We study the fine-grained complexity of conjunctive queries with grouping and aggregation. For common aggregate functions (e.g., min, max, count, sum), such a query can be phrased as an ordinary conjunctive query over a database annotated with a suitable commutative semiring. We investigate the ability to evaluate such queries by constructing in loglinear time a data structure that provides logarithmic-time direct access to the answers ordered by a given lexicographic order. This task is nontrivial since the number of answers might be larger than loglinear in the size of the input, so the data structure needs to provide a compact representation of the space of answers. In the absence of aggregation and annotation, past research established a sufficient tractability condition on queries and orders. For queries without self-joins, this condition is not just sufficient, but also necessary (under conventional lower-bound assumptions in fine-grained complexity). We show that all past results continue to hold for annotated databases, assuming that the annotation itself does not participate in the lexicographic order. Yet, past algorithms do not apply to the count-distinct aggregation, which has no efficient representation as a commutative semiring; for this aggregation, we establish the corresponding tractability condition. We then show how the complexity of the problem changes when we include the aggregate and annotation value in the order. We also study the impact of having all relations but one annotated by the multiplicative identity (one), as happens when we translate aggregate queries into semiring annotations, and having a semiring with an idempotent addition, such as the case of min, max, and count-distinct over a logarithmic-size domain.

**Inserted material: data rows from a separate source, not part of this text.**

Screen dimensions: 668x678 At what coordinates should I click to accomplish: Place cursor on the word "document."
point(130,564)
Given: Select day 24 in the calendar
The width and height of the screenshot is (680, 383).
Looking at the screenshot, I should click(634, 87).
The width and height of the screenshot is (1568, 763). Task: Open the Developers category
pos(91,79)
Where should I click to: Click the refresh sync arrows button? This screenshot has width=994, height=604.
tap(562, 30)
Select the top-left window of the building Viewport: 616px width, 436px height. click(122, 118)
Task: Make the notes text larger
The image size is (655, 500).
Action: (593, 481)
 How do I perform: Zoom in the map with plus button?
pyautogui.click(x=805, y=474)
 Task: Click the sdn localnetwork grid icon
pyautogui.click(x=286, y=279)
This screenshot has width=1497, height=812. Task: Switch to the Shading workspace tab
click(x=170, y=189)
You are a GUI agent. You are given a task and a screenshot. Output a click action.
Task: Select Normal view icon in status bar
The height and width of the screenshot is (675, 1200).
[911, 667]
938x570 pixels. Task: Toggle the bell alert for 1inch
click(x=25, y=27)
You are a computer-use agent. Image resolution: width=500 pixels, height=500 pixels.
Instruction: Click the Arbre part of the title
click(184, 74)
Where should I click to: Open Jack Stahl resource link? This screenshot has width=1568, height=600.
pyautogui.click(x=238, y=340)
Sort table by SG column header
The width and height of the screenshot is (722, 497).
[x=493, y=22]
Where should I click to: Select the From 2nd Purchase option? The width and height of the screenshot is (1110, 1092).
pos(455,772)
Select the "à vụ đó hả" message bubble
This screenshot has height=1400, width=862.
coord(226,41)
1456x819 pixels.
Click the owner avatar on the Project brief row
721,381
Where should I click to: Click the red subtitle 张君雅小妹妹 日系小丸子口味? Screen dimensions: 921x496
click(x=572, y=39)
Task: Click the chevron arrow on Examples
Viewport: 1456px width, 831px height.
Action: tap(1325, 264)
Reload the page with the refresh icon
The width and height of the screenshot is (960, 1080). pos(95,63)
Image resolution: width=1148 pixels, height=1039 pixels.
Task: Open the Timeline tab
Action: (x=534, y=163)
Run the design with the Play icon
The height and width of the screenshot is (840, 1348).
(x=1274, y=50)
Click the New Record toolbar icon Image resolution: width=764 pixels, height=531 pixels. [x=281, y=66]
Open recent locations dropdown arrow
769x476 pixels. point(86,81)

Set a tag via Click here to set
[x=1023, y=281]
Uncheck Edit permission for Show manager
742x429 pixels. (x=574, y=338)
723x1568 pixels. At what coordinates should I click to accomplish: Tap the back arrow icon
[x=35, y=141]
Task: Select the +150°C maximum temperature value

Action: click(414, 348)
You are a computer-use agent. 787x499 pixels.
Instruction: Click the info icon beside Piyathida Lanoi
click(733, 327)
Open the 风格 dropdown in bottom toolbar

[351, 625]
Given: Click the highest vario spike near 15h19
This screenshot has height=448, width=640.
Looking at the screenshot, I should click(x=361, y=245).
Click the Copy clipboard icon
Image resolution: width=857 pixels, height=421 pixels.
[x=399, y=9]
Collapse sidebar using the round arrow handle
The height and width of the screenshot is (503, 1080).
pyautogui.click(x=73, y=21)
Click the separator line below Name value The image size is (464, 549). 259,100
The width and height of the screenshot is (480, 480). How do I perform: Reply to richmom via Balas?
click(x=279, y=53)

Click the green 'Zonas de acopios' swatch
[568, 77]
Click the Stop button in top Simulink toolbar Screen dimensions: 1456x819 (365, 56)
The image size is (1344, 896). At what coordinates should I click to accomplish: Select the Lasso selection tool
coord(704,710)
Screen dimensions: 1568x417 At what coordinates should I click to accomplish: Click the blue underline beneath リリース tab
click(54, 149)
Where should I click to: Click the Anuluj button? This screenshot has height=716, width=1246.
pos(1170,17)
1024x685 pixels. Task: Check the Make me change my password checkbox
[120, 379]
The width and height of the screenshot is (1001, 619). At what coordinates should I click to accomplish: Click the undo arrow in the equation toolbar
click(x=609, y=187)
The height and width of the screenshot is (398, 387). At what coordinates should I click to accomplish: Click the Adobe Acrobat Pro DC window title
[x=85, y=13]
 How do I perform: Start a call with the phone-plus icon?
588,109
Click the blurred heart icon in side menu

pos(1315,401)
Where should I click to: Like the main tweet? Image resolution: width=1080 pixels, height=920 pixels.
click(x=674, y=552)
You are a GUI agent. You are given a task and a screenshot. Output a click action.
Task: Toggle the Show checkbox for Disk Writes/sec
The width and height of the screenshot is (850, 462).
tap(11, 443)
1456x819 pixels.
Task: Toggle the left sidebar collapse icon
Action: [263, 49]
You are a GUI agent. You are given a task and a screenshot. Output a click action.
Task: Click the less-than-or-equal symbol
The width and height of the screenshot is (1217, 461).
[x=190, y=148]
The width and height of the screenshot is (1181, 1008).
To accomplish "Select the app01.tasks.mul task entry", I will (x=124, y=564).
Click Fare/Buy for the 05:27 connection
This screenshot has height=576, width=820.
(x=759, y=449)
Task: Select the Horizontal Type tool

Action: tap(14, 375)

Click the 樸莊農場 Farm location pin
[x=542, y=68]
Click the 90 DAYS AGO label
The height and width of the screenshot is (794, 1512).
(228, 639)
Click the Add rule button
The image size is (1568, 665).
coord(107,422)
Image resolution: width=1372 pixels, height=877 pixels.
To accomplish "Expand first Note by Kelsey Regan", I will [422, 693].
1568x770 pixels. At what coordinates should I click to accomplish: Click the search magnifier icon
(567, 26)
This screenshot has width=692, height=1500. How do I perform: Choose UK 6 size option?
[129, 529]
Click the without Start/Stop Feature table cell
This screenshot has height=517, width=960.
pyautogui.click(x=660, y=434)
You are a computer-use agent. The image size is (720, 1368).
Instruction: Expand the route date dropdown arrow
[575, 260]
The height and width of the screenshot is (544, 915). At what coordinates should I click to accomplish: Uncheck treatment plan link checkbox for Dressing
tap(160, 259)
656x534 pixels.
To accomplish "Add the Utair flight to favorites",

翻译：我们研究了带分组和聚合操作的合取查询的细粒度复杂度。对于常见的聚合函数（如min、max、count、sum），此类查询可表述为在带有合适交换半环注释的数据库上的普通合取查询。我们探究通过在线性对数时间内构建数据结构来评估此类查询的能力，该数据结构能对按给定字典序排序的答案提供对数时间直接访问。这项任务颇具挑战性，因为答案数量可能超过输入规模的线性对数，因此数据结构需要提供答案空间的紧凑表示。在不涉及聚合和注释的情况下，既往研究建立了查询和排序的充分可处理性条件。对于无自连接的查询，该条件不仅是充分的，而且在传统细粒度复杂度下界假设下也是必要的。我们证明所有既往结果在注释数据库中仍然成立，前提是注释本身不参与字典序排序。然而，现有算法不适用于count-distinct聚合（该聚合无法高效表示为交换半环）；针对此聚合，我们建立了相应的可处理性条件。随后，我们展示了当在排序中包含聚合值和注释值时问题复杂度的变化。我们还研究了当所有关系（除一个外）均被单位元注释（即乘以1，如同将聚合查询转化为半环注释时的情况）以及带幂等加法半环（如min、max和对数规模域上的count-distinct）时的影响。